The four scientists, who said they have studied climate physics for the equivalent of more than 100 years collectively, published their commentary in response to a Guardian series that declared “it’s time to talk about geoengineering.”
“Let’s talk about it,” they wrote. “And let us start with some simple truths about this cluster of techno-optimistic ‘quick fixes’ which purport to somehow offset our slow progress towards zeroing out planet-warming carbon emissions.”
The researchers — Pierrehumbert, a professor of planetary science at the University of Oxford and a former IPCC lead author; Slingo, formerly chief scientist of the UK Met Office; Mann, a distinguished professor at the University of Pennsylvania and a member of the US National Academy of Sciences; and Masson-Delmotte, a research director at the Climate and Environmental Sciences Laboratory in France and former co-chair of IPCC Working Group 1 — argued that solar geoengineering proposals would put Earth’s climate in a “dangerously precarious state.”
They said a key flaw in the argument for solar geoengineering is the mismatch in timescales between carbon dioxide and proposed interventions. Carbon dioxide, once emitted, remains in the atmosphere for millennia. Solar geoengineering, by contrast, involves injecting substances whose effect decays in a matter of years. The scientists wrote that it would take as long as two decades to build the necessary infrastructure, and that by then the world would be completely reliant on maintaining it.

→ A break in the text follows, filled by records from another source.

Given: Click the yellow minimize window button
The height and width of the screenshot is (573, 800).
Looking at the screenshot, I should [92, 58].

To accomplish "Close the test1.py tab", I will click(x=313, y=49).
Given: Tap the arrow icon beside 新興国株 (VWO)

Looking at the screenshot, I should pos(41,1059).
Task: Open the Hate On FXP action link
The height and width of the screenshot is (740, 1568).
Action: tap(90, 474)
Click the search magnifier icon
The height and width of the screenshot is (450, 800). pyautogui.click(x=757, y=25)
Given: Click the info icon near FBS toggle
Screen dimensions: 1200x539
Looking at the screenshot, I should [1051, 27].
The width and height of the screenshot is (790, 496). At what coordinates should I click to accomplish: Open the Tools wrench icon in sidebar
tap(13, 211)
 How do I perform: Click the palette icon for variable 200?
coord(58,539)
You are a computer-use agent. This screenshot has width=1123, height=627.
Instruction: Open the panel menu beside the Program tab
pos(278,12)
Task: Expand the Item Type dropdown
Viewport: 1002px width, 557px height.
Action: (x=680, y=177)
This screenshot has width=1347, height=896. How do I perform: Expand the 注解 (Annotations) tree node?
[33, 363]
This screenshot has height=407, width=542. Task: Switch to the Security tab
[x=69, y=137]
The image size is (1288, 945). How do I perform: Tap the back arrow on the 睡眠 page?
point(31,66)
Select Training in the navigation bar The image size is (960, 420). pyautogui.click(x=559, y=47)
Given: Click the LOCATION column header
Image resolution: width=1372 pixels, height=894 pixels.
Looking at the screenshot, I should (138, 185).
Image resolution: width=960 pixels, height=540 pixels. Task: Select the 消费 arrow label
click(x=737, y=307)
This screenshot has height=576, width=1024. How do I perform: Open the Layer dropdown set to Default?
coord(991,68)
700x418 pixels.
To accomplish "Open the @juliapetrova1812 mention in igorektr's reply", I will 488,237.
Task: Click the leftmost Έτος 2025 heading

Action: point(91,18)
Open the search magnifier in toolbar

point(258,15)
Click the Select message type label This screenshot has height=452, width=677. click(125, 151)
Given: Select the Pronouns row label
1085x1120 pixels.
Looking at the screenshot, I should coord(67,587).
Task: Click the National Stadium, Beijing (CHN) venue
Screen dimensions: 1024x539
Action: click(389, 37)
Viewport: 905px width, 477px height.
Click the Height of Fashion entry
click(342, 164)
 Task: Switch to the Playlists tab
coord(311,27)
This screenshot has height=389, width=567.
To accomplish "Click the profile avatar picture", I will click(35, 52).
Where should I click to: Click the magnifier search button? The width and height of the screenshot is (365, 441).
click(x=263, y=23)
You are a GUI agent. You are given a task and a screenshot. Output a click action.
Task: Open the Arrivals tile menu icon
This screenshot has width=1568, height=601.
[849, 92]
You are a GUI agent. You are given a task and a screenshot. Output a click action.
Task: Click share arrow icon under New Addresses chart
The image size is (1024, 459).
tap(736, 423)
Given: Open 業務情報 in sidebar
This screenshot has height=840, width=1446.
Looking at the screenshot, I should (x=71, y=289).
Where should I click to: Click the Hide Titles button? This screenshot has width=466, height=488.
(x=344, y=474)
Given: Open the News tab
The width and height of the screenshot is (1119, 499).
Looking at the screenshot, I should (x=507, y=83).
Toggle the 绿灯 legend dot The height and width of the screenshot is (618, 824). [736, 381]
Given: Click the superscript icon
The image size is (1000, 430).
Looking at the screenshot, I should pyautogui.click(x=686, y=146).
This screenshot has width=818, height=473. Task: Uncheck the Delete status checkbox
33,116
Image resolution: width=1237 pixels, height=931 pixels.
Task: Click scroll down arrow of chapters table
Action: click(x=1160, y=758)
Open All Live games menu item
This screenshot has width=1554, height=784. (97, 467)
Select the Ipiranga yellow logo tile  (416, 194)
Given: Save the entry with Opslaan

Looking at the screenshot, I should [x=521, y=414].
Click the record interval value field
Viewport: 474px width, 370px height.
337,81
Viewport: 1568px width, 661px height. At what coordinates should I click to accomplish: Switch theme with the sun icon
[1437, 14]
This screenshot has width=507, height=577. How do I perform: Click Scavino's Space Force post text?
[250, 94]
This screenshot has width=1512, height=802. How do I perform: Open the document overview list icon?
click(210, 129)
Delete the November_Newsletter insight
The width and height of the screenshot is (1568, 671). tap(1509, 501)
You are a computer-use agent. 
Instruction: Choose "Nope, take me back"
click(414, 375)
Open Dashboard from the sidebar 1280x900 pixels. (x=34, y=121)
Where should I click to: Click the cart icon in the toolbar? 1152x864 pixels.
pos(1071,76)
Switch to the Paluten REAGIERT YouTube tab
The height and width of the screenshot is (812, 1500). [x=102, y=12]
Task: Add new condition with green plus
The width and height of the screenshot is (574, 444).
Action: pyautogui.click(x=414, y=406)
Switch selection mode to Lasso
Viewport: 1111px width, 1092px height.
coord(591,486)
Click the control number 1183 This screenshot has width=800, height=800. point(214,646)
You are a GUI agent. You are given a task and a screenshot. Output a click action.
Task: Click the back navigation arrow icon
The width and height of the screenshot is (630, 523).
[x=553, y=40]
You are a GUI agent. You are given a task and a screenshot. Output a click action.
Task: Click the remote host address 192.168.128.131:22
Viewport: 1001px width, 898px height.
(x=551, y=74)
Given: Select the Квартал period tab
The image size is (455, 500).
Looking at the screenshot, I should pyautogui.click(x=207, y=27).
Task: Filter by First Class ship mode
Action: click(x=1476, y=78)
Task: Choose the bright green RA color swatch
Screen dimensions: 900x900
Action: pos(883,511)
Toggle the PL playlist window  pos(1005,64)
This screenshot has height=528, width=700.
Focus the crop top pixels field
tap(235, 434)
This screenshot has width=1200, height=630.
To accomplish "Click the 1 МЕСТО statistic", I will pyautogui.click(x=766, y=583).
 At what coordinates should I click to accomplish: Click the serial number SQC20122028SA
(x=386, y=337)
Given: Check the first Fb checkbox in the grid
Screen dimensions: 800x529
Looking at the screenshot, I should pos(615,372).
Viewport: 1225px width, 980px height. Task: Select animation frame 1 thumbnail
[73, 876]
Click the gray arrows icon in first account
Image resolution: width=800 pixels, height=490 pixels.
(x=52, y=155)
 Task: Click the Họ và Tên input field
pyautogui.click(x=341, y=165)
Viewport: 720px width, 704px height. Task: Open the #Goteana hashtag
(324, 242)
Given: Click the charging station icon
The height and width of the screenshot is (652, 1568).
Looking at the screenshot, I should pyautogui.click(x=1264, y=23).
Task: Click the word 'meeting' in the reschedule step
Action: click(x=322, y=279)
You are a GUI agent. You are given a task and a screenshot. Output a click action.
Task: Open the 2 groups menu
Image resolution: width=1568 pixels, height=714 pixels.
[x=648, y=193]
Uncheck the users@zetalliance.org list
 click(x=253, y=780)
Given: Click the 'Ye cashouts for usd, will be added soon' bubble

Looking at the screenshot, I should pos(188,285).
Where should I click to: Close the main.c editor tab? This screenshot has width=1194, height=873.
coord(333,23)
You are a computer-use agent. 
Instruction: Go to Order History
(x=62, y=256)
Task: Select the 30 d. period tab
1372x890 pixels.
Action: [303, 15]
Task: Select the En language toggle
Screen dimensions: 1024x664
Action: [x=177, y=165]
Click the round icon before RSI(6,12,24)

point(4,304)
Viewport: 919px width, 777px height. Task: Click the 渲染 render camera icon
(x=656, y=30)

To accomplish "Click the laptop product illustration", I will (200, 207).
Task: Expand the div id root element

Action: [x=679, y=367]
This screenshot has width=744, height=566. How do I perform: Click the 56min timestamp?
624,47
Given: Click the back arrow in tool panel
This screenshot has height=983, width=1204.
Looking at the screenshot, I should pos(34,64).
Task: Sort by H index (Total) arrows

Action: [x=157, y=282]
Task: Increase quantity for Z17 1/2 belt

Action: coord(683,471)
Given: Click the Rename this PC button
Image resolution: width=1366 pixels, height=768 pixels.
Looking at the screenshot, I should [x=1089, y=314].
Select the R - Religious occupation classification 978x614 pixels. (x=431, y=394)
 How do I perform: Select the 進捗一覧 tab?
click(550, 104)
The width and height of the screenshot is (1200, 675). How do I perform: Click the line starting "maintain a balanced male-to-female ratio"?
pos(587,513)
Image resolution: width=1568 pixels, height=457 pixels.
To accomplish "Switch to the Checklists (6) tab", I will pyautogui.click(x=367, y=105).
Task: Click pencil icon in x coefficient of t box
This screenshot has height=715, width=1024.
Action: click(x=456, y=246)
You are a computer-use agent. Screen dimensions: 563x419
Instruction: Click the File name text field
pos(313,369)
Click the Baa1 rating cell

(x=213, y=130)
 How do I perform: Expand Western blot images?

“If circumstances force the cessation of solar geoengineering,” they warned, there would be a catastrophic “termination shock” as the trapped heat suddenly returns.
The authors argued that the current push for geoengineering research is focused on technology development with “complete disregard for what the damage might be to the planet.” They pointed to the UK’s Aria agency, which is funding a £60 million geoengineering program that they said is being done in collaboration with for-profit companies.
“Even more ominous,” they wrote, is the explicit entry of venture-capital-funded for-profit startups. They highlighted Stardust, an Israeli-US startup that has received more than $60 million in venture capital and whose business model assumes near-term deployment. They also cited Reflect Orbital, which wants to place giant mirrors in low Earth orbit and is currently pitching sales of illumination, but which the scientists said uses identical technology that could be sold as “cooling credits.”
All of this, the authors said, is happening “in the total absence of governance.” They called it “the height of folly to invest in developing the technology — even if we knew what might work — that only serves to enable unrestricted, profit-motivated deployment.”
The scientists concluded by urging a return to the fundamental task: reducing carbon emissions. “When you’re in a climate hole, stop digging … and burning fossil fuels,” they wrote. “It really is, at some level, that simple.”